*** Opening of DATA TO EXAMINE ***

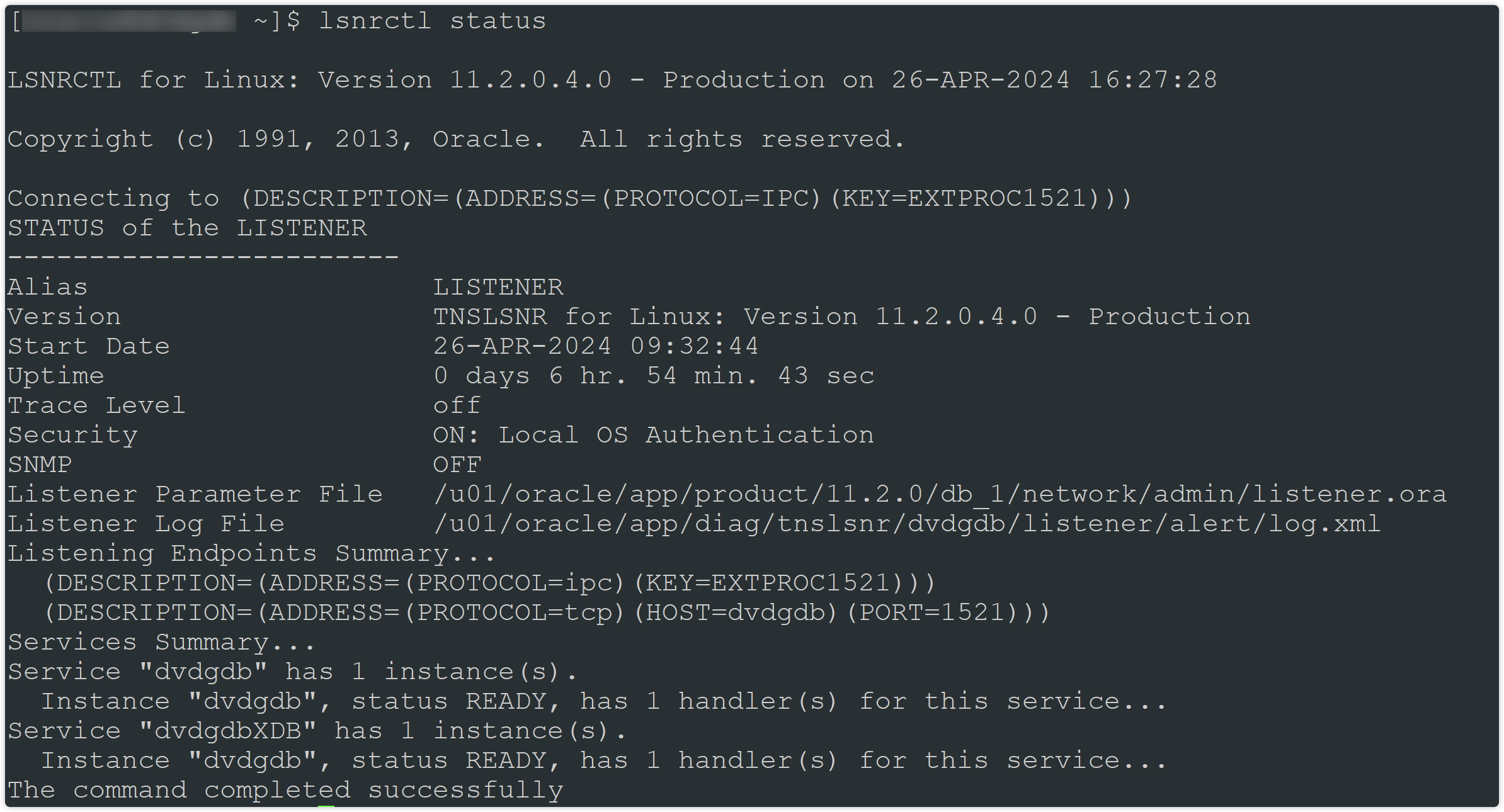Click the Uptime value text
The height and width of the screenshot is (812, 1504).
653,376
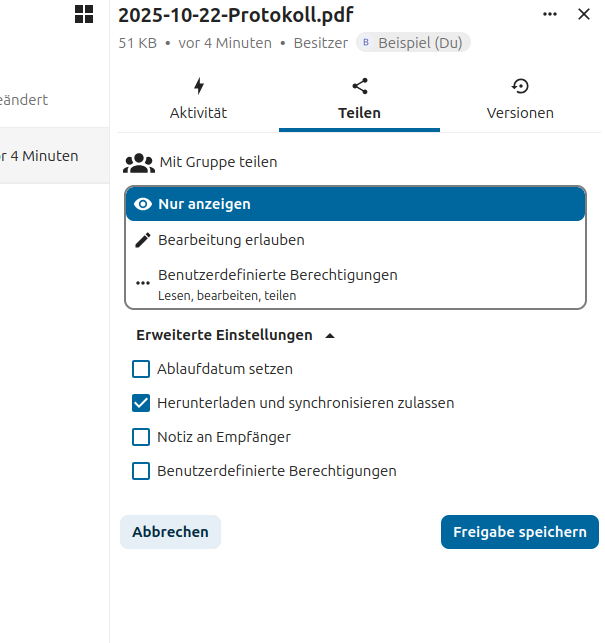Open the three-dot actions menu for the file
The image size is (605, 643).
pyautogui.click(x=550, y=14)
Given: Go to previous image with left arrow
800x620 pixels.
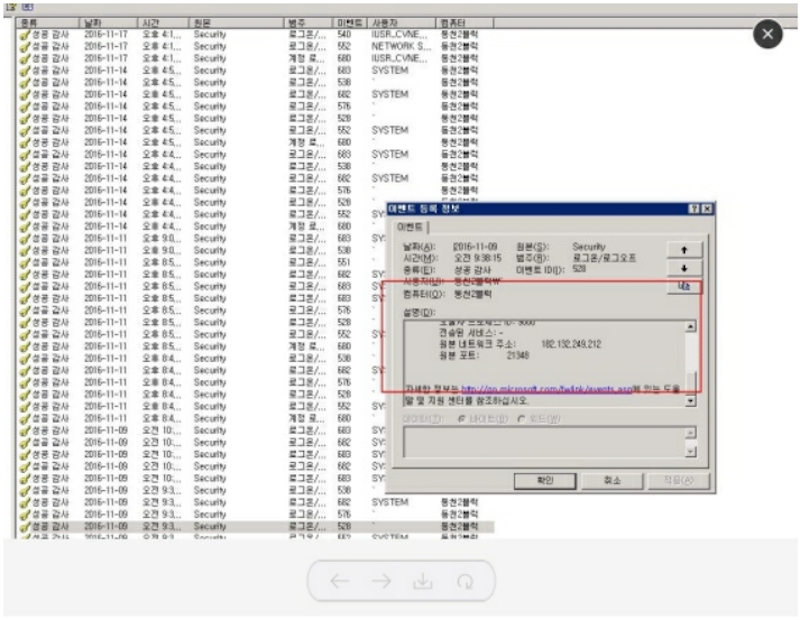Looking at the screenshot, I should pyautogui.click(x=339, y=581).
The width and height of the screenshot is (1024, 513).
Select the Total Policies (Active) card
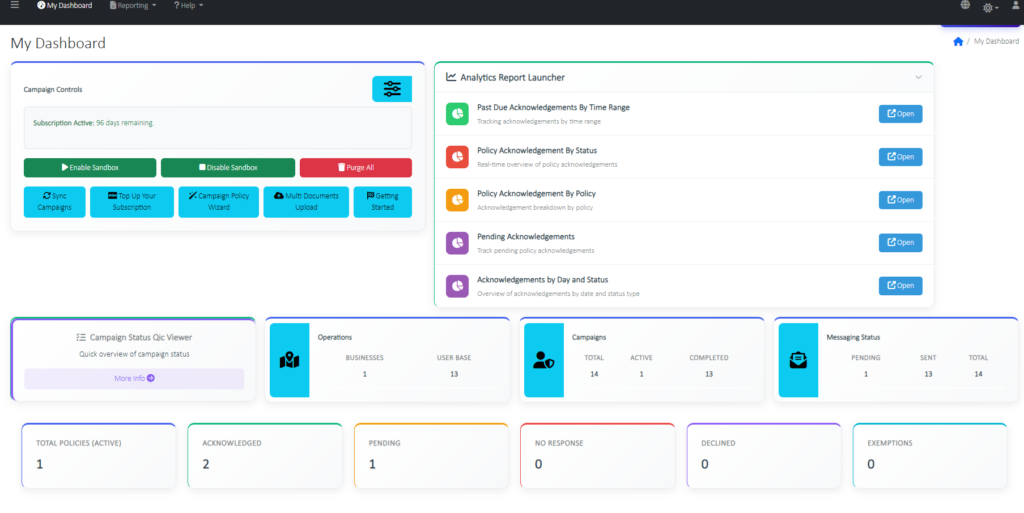98,455
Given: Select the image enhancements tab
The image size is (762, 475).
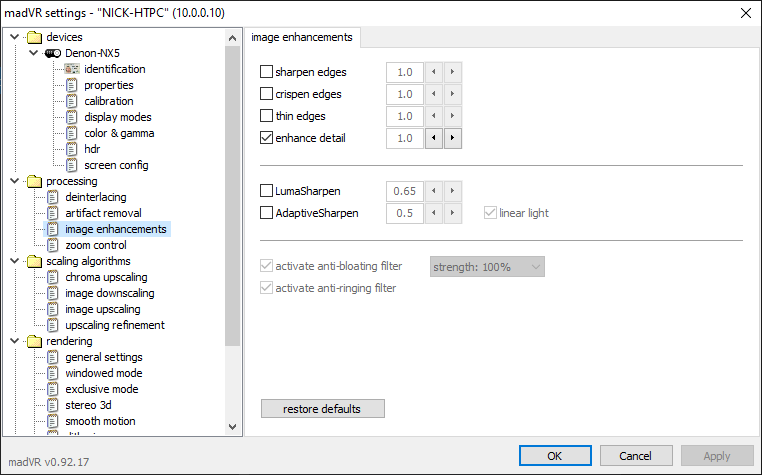Looking at the screenshot, I should [x=301, y=37].
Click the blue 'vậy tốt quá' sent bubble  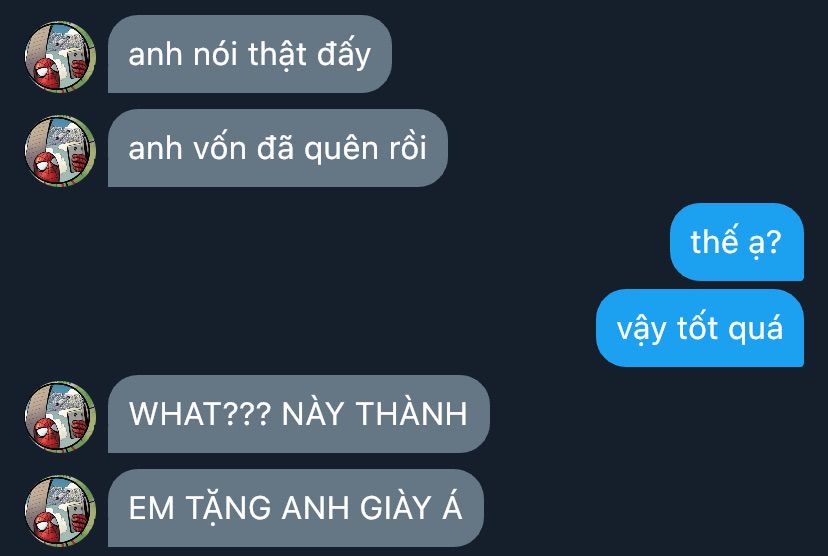tap(700, 328)
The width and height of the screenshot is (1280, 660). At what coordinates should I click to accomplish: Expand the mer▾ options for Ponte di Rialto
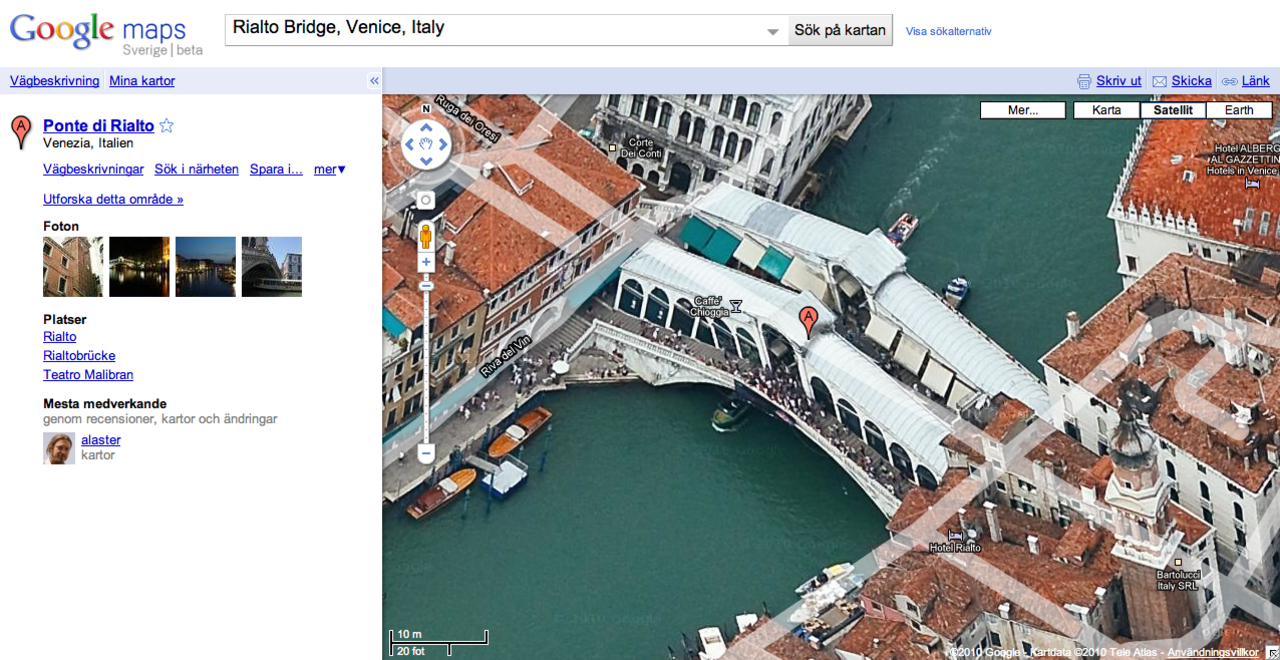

*** Close of DATA TO EXAMINE ***

WHAT YOU ARE ASKED TO DO
Where in the records does the string "Given" appear? Copy every line that has it.

TASK ANSWER
Given: Go to previous image with left arrow
Given: Select the image enhancements tab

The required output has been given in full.